I use SPS so my cakes are always delivered fully stacked and chilled. As long as I can lift it.. its stacked and ready for drop off. Use something non-skid under your cake so it will not slide around. I also blast the a/c in the van and keep it as cool as possible. I always have a bag with "repair" tools. Good luck! Happy cake vibes coming your way!!




Thank you. That answers my questions.

Im just very nervous and want to prevent disasters. I've practiced over and over and run it through my mind a million times, just wanted some reassurance and to learn what is typically done, since I am new to doing weddings. As I'm sure everyone on here has been at one time or another.

luddroth Posted 28 Aug 2010 , 3:11pm
post #8 of 14

Are you using SPS? I hope so.... it takes so much of the worry out of transporting.

uniquecreations Posted 28 Aug 2010 , 3:18pm
post #9 of 14

You will be fine I know I'm like that about any cake that I do except sheet cakes, but I bought the cake safe and it is awesome, it's a little pricey but so worth it for me and plus I have the SPS sytem as well that I can use, but it will be ok congratulations on your first wedding cake, I am getting ready to upload a picture of my first wedding cake I have to deliver today

nonilm Posted 28 Aug 2010 , 3:45pm
post #10 of 14

If your cake is buttercream and you can chill it beforehand that really helps to "make everything solid".
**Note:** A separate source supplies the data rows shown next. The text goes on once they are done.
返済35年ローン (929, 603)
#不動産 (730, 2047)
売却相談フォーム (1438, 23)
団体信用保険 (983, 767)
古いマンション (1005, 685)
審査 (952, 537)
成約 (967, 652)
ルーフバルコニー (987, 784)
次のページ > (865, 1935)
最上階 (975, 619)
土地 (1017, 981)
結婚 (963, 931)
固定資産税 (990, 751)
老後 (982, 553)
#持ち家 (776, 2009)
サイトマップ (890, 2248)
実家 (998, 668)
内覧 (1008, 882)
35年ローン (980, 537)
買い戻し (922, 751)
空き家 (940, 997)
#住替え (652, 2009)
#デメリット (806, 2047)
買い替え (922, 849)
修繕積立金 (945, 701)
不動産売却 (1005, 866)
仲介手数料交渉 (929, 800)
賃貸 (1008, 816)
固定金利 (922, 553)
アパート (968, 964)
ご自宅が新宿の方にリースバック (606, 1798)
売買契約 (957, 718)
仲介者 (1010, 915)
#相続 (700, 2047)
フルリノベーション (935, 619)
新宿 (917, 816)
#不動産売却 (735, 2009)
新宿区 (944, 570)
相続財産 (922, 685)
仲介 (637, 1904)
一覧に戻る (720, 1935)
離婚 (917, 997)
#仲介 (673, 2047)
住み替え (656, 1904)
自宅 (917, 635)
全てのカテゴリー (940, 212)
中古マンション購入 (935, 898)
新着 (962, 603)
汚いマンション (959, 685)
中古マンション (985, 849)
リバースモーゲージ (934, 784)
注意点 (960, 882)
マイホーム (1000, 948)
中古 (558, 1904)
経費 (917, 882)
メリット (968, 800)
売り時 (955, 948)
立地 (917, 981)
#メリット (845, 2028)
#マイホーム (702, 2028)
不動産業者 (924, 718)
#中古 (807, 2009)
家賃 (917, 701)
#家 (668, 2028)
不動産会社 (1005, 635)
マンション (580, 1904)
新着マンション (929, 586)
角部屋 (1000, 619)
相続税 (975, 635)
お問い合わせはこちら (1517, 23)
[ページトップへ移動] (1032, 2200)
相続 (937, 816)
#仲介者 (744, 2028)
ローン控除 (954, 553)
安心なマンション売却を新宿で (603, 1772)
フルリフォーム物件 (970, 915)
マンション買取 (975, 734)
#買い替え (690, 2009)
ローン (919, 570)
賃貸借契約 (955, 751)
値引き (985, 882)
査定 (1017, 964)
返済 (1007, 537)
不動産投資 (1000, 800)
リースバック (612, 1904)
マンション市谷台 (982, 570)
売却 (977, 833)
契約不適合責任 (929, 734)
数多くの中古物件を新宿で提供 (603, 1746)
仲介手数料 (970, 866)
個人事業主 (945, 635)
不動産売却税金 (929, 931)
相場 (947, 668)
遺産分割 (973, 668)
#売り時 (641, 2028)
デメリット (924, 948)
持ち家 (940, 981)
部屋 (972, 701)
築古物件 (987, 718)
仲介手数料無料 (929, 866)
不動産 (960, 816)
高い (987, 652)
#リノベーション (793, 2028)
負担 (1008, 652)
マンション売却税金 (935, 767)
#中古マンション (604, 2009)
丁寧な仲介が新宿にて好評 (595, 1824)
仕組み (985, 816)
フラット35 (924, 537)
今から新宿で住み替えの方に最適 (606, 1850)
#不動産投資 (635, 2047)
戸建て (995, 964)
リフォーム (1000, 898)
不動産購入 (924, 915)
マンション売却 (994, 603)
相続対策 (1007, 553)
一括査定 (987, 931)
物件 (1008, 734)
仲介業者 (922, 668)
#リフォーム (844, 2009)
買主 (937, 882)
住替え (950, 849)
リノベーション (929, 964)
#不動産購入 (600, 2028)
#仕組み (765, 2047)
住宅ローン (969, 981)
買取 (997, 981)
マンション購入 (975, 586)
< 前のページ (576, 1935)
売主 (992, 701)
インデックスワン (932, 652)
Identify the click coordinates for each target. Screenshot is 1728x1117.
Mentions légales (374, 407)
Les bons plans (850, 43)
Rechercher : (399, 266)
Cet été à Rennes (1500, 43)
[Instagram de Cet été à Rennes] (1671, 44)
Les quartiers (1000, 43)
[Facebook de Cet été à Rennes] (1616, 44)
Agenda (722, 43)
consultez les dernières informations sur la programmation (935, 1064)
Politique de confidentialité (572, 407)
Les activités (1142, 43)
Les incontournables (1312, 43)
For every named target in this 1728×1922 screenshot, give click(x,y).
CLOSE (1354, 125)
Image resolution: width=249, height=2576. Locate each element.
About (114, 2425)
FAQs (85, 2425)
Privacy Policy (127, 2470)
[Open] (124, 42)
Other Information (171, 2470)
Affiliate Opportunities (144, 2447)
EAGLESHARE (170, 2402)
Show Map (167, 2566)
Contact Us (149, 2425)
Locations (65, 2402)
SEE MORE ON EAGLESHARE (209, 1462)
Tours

Have you traveled the route you have to travel? I recently delivered a 4 tier and thought it will be OK it's all highway. Well after 50 minutes of jiggle, jiggle, jiggle we made it with only a little settling but I was nervous the whole way!

I have taken a 3 tier stacked cake and tried to tilt it before. I used the Wilton plates and pillars and it was actually very stable. This just helped me understand how far I could tilt safely, I have a VERY steep driveway!

I think delivery is the most stressful part. Best of luck!

dreamcakesmom Posted 28 Aug 2010 , 4:13pm
post #11 of 14

I took on my first 4 tier recently and thanks to SPS I stacked 3 tiers (all that I could carry without breaking my back) chilled it well and had not a problem!

Neese003 Posted 28 Aug 2010 , 9:14pm
post #12 of 14

SPS?

KayMc Posted 28 Aug 2010 , 10:02pm
post #13 of 14

Neese003,
It's a transport system. Check out one of the stickies at the top of the boards here.

indydebi Posted 28 Aug 2010 , 10:19pm
post #14 of 14

if you deliver it already assembled, just be sure you can pick it up. it will be heavy.

Yes, it is 'normal' for a cake to be assembled onsite. I only recently started delivering some cakes preassembled so assembly-on-site was my SOP for over 25 years.